»»

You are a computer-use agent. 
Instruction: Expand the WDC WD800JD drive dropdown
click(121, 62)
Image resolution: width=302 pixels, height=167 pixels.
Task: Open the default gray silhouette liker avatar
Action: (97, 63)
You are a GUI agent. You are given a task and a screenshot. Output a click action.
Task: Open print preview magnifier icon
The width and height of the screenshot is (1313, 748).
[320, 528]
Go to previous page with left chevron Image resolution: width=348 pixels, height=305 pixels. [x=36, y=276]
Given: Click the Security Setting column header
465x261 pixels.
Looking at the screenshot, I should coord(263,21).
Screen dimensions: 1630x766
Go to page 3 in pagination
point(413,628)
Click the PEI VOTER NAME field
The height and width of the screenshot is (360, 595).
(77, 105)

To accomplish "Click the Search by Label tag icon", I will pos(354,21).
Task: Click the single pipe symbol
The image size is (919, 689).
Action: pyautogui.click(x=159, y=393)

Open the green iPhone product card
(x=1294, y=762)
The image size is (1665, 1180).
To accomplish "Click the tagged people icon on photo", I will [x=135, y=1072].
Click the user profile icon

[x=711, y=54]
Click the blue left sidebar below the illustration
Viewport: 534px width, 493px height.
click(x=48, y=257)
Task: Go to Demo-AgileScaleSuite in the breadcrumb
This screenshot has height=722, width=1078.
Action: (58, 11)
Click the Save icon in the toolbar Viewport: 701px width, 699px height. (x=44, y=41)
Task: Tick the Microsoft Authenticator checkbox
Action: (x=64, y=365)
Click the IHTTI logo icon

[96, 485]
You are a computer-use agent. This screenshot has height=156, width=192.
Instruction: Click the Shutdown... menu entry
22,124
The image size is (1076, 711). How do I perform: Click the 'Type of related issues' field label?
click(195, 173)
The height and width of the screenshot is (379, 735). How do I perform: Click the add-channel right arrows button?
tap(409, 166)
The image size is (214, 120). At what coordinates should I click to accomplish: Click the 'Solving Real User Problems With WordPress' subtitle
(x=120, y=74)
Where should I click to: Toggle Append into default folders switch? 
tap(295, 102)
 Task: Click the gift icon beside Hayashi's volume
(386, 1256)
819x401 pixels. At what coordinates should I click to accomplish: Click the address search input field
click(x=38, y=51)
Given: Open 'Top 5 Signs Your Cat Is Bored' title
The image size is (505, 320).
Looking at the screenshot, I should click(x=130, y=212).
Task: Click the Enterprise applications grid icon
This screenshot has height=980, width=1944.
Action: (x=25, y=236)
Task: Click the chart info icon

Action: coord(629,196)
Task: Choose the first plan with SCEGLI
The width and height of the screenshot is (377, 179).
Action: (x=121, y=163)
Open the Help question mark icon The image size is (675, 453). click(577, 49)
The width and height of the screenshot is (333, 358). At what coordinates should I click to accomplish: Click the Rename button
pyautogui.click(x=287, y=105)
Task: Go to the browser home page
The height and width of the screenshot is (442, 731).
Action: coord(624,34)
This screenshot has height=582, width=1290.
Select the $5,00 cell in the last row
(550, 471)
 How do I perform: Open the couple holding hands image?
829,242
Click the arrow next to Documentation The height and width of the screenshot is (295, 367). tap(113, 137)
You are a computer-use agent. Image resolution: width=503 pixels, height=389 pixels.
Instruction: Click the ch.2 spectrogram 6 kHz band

««

Where does the string "will" appear in the records above? Return every line that holds it.

To accomplish "Click the Search by Label tag icon", I will pos(354,21).
To accomplish "Click the tagged people icon on photo", I will [x=135, y=1072].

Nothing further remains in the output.